5.16 Hash-Based Deduplication

Problem

You need to remove duplicates from a dataset or stream efficiently.

A naive approach compares each element with all previously seen elements, which leads to quadratic time. For large inputs, this is impractical.

Solution

Use a hash set to track seen elements.

deduplicate(items):
    seen = empty set
    output = empty list

    for item in items:
        if not contains(seen, item):
            insert(seen, item)
            append item to output

    return output

For streaming or memory-constrained environments, emit items immediately and maintain only the set.

Discussion

Hash-based deduplication relies on fast membership checks. Each item is processed once. If the item has not been seen, it is emitted and recorded. If it has been seen, it is skipped.

The set encodes the invariant that all emitted items are unique. The order of the output matches the first occurrence of each item in the input.

This pattern appears in log processing, database ingestion, event streams, and data cleaning pipelines. It is also used as a preprocessing step before grouping or counting.

When memory is limited, exact deduplication may not be feasible for very large key spaces. In such cases, approximate structures such as Bloom filters can be used, accepting false positives that drop some unique items.

Correctness

Let output be the list produced by the algorithm and seen be the set.

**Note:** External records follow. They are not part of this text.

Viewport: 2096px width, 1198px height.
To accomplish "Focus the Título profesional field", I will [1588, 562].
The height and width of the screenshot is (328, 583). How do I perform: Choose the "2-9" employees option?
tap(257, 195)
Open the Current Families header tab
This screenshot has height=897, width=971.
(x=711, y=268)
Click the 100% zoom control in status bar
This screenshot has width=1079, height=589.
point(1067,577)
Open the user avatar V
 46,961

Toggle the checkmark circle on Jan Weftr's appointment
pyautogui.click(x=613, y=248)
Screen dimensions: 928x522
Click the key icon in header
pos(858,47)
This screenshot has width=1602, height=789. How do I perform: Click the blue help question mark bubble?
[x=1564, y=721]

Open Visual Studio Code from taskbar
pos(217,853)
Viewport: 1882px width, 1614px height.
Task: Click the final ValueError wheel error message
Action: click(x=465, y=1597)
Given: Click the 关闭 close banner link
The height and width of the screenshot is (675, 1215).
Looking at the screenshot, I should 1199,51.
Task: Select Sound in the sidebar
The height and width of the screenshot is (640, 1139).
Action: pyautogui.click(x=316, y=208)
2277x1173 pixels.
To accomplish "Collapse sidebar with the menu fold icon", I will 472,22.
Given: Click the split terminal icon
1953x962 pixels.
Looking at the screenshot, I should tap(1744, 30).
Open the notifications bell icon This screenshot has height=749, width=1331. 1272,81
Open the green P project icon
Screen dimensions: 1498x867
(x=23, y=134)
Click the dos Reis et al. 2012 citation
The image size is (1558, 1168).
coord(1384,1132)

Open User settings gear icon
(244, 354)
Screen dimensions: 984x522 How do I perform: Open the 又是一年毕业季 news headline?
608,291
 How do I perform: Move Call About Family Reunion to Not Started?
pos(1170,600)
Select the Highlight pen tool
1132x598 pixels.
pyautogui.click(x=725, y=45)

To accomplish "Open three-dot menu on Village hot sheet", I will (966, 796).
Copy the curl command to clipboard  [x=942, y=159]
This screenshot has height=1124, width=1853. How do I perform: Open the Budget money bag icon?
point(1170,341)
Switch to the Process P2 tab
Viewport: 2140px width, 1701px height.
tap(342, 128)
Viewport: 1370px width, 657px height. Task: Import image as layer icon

Invariant after processing the first i items:

seen contains exactly the items already appended to output.
output contains no duplicates.
output contains each distinct item from the prefix of length i exactly once, in order of first occurrence.

When processing item x:

If x is in seen, it has already been appended, so skipping it preserves uniqueness.
If x is not in seen, appending it and inserting into seen maintains the invariant.

Thus, after processing all items, output contains exactly one copy of each distinct item.

Complexity

Let n be the number of items and k be the number of distinct items.

Each iteration performs a membership test and possibly an insertion. With a good hash function and bounded load factor, both operations take expected O(1) time.

Total expected time is O(n).

Space usage is O(k) for the set plus O(k) for the output.

Worst case time is O(n^2) if all keys collide, but this is avoided in practice with proper hashing.

Example

Remove duplicates from a list:

items = ["a", "b", "a", "c", "b", "d"]

Processing:

"a" -> output ["a"], seen {"a"}
"b" -> output ["a", "b"], seen {"a", "b"}
"a" -> skip
"c" -> output ["a", "b", "c"], seen {"a", "b", "c"}
"b" -> skip
"d" -> output ["a", "b", "c", "d"], seen {"a", "b", "c", "d"}

Final result:

["a", "b", "c", "d"]

Variations

Deduplicate without preserving order by using only a set and returning its elements.

Deduplicate based on a derived key:

if not contains(seen, key_of(item)):
    insert(seen, key_of(item))
    append item

Deduplicate within a sliding window by removing expired items from the set.

Approximate deduplication with Bloom filters for large-scale streaming.

Implementation Notes

Use a hash set when order of first occurrence matters. Use a sort-and-unique approach when order does not matter and memory is constrained.

Ensure the equality and hash function reflect the notion of duplicate. For example, normalize strings if case-insensitive deduplication is required.

Avoid mutating items after insertion into the set.

For large objects, store identifiers or hashes instead of full objects when possible.

Common Mistakes

Using a list to track seen items, leading to quadratic time.

Using inconsistent equality, such as comparing normalized values but hashing raw values.

Forgetting that approximate methods may drop unique items.

Allowing the set to grow without bound in streaming systems.

Assuming deduplication preserves order when using unordered structures.